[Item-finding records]
►
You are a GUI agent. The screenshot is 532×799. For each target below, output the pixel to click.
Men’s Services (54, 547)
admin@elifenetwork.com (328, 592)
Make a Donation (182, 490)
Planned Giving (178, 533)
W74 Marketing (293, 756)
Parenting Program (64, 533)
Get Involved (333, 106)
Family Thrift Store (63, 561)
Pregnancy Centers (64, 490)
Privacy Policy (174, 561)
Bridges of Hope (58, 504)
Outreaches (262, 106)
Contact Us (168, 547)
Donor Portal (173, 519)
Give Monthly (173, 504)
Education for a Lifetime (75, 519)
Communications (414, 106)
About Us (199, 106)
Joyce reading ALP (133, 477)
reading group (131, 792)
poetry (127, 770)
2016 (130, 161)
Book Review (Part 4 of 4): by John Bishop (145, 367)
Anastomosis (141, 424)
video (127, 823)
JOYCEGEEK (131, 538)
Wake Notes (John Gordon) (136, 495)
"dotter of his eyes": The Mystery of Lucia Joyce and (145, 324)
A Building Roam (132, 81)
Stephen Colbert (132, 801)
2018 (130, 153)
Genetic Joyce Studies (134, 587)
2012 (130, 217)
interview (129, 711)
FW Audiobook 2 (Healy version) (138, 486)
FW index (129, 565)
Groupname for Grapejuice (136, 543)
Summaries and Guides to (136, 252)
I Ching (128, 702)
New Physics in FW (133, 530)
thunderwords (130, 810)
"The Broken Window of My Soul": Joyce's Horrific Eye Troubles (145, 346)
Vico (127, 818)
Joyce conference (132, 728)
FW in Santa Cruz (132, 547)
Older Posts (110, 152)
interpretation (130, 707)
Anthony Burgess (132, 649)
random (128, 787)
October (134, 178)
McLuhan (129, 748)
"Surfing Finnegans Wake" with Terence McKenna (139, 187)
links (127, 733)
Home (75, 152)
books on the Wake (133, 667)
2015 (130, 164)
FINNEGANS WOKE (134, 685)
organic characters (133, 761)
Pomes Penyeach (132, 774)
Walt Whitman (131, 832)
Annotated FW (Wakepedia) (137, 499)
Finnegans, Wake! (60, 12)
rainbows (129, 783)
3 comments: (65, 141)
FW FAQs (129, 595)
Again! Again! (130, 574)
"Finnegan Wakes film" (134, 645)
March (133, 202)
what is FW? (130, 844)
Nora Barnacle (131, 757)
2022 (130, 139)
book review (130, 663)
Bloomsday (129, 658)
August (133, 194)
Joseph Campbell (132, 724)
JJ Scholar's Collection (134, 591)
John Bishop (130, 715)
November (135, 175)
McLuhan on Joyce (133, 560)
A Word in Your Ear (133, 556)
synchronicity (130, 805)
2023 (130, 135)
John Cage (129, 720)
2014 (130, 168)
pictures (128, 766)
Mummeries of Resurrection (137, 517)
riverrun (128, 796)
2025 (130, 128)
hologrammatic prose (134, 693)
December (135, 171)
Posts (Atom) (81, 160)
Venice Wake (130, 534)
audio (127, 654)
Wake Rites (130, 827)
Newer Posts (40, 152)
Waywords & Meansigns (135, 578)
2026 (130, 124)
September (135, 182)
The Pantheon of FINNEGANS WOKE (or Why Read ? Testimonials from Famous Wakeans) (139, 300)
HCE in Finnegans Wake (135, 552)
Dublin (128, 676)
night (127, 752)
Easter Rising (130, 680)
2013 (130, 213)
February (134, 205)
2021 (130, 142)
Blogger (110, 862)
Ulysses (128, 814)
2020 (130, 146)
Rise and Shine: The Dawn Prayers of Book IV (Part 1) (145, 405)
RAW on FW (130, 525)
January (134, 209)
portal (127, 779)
◄
**To do**
Reproduce every line above word for word, from the first through the last.

**Reply to the task**
You are a GUI agent. The screenshot is 532×799. For each target below, output the pixel to click.
Men’s Services (54, 547)
admin@elifenetwork.com (328, 592)
Make a Donation (182, 490)
Planned Giving (178, 533)
W74 Marketing (293, 756)
Parenting Program (64, 533)
Get Involved (333, 106)
Family Thrift Store (63, 561)
Pregnancy Centers (64, 490)
Privacy Policy (174, 561)
Bridges of Hope (58, 504)
Outreaches (262, 106)
Contact Us (168, 547)
Donor Portal (173, 519)
Give Monthly (173, 504)
Education for a Lifetime (75, 519)
Communications (414, 106)
About Us (199, 106)
Joyce reading ALP (133, 477)
reading group (131, 792)
poetry (127, 770)
2016 (130, 161)
Book Review (Part 4 of 4): by John Bishop (145, 367)
Anastomosis (141, 424)
video (127, 823)
JOYCEGEEK (131, 538)
Wake Notes (John Gordon) (136, 495)
"dotter of his eyes": The Mystery of Lucia Joyce and (145, 324)
A Building Roam (132, 81)
Stephen Colbert (132, 801)
2018 (130, 153)
Genetic Joyce Studies (134, 587)
2012 (130, 217)
interview (129, 711)
FW Audiobook 2 (Healy version) (138, 486)
FW index (129, 565)
Groupname for Grapejuice (136, 543)
Summaries and Guides to (136, 252)
I Ching (128, 702)
New Physics in FW (133, 530)
thunderwords (130, 810)
"The Broken Window of My Soul": Joyce's Horrific Eye Troubles (145, 346)
Vico (127, 818)
Joyce conference (132, 728)
FW in Santa Cruz (132, 547)
Older Posts (110, 152)
interpretation (130, 707)
Anthony Burgess (132, 649)
random (128, 787)
October (134, 178)
McLuhan (129, 748)
"Surfing Finnegans Wake" with Terence McKenna (139, 187)
links (127, 733)
Home (75, 152)
books on the Wake (133, 667)
2015 (130, 164)
FINNEGANS WOKE (134, 685)
organic characters (133, 761)
Pomes Penyeach (132, 774)
Walt Whitman (131, 832)
Annotated FW (Wakepedia) (137, 499)
Finnegans, Wake! (60, 12)
rainbows (129, 783)
3 comments: (65, 141)
FW FAQs (129, 595)
Again! Again! (130, 574)
"Finnegan Wakes film" (134, 645)
March (133, 202)
what is FW? (130, 844)
Nora Barnacle (131, 757)
2022 (130, 139)
book review (130, 663)
Bloomsday (129, 658)
August (133, 194)
Joseph Campbell (132, 724)
JJ Scholar's Collection (134, 591)
John Bishop (130, 715)
November (135, 175)
McLuhan on Joyce (133, 560)
A Word in Your Ear (133, 556)
synchronicity (130, 805)
2023 (130, 135)
John Cage (129, 720)
2014 (130, 168)
pictures (128, 766)
Mummeries of Resurrection (137, 517)
riverrun (128, 796)
2025 (130, 128)
hologrammatic prose (134, 693)
December (135, 171)
Posts (Atom) (81, 160)
Venice Wake (130, 534)
audio (127, 654)
Wake Rites (130, 827)
Newer Posts (40, 152)
Waywords & Meansigns (135, 578)
2026 (130, 124)
September (135, 182)
The Pantheon of FINNEGANS WOKE (or Why Read ? Testimonials from Famous Wakeans) (139, 300)
HCE in Finnegans Wake (135, 552)
Dublin (128, 676)
night (127, 752)
Easter Rising (130, 680)
2013 (130, 213)
February (134, 205)
2021 (130, 142)
Blogger (110, 862)
Ulysses (128, 814)
2020 (130, 146)
Rise and Shine: The Dawn Prayers of Book IV (Part 1) (145, 405)
RAW on FW (130, 525)
January (134, 209)
portal (127, 779)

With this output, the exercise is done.